• Work required
Below are some records. Say how many of their lines contain the string "computer", and give nothing but the number.

• Material provided
________
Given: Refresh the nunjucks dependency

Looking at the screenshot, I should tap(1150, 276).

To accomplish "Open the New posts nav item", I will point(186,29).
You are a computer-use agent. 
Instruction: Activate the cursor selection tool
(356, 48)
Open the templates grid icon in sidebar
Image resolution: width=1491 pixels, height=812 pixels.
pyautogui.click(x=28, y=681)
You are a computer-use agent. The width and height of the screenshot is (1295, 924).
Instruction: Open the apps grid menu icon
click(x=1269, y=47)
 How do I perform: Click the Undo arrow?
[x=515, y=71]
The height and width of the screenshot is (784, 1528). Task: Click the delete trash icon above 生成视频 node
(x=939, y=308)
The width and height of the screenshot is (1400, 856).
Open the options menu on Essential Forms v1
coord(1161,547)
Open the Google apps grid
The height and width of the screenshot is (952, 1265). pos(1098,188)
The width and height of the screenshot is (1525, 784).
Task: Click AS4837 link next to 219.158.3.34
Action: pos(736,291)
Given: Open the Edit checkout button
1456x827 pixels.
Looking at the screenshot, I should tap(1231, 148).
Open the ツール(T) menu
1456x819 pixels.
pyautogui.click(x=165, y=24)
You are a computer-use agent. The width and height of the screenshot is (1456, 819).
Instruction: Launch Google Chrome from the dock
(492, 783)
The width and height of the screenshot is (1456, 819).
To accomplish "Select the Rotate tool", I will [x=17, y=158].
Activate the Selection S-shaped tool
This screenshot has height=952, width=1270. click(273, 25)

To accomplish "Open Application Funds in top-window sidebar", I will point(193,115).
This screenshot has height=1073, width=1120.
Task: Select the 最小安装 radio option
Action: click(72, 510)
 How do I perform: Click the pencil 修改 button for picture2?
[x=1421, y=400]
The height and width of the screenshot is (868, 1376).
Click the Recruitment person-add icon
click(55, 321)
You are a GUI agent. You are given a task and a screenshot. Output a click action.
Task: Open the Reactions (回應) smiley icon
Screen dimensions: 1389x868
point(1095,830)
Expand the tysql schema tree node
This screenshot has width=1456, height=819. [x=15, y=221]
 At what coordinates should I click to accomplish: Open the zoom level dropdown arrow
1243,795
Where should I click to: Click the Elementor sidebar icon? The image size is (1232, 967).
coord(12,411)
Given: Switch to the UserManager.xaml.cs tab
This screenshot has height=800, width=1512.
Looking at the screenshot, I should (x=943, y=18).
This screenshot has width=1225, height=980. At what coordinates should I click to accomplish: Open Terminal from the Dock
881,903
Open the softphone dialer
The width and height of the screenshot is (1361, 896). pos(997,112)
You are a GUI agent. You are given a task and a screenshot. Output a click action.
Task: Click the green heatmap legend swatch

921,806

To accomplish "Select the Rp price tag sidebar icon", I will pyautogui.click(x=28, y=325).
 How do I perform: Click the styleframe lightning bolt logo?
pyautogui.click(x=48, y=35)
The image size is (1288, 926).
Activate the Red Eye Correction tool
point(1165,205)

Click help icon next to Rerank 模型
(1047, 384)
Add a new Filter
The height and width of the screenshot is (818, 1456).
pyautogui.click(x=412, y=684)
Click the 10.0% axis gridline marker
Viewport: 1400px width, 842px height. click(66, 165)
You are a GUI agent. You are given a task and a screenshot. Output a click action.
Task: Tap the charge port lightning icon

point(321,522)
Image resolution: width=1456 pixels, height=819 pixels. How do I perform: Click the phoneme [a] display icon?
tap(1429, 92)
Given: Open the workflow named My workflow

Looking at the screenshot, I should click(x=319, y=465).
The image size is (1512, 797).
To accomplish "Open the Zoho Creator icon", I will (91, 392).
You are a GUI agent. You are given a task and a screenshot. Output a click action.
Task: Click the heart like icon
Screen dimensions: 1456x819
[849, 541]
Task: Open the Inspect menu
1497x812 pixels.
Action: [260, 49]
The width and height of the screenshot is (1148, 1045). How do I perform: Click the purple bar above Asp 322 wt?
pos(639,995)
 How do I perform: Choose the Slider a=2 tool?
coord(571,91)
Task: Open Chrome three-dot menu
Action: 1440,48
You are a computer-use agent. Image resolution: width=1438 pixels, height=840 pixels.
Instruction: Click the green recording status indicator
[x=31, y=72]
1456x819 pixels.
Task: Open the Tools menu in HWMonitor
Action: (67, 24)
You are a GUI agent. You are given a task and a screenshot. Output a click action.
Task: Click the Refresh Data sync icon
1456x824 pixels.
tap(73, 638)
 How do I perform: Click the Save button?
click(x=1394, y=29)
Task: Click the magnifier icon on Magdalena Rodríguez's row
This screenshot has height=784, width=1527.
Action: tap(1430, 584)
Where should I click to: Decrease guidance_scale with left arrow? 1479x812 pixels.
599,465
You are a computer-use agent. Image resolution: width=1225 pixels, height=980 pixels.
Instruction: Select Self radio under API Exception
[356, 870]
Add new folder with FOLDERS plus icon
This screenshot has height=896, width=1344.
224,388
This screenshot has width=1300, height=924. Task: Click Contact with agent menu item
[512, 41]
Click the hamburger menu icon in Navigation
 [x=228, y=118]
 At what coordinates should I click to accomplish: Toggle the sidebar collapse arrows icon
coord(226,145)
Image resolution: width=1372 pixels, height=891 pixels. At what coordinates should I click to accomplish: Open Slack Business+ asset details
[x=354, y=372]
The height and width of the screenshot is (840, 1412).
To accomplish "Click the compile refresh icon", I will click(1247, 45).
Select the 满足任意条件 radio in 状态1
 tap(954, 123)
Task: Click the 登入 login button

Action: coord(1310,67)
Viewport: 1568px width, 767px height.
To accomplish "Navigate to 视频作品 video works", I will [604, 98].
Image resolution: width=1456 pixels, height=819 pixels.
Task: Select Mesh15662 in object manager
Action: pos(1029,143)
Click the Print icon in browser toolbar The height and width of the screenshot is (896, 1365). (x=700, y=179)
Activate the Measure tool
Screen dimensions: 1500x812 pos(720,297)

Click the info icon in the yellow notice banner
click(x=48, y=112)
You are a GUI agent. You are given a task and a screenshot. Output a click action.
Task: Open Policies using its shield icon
________
• Final answer
5